BEGIN Dataset excerpts
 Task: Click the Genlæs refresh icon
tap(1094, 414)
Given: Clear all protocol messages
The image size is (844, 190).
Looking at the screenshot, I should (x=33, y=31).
END Dataset excerpts
Write every line of the records above as a JSON list of strings, one string per line, with blank lines omitted.

## [Full response]
[
  " Task: Click the Genlæs refresh icon",
  "tap(1094, 414)",
  "Given: Clear all protocol messages",
  "The image size is (844, 190).",
  "Looking at the screenshot, I should (x=33, y=31)."
]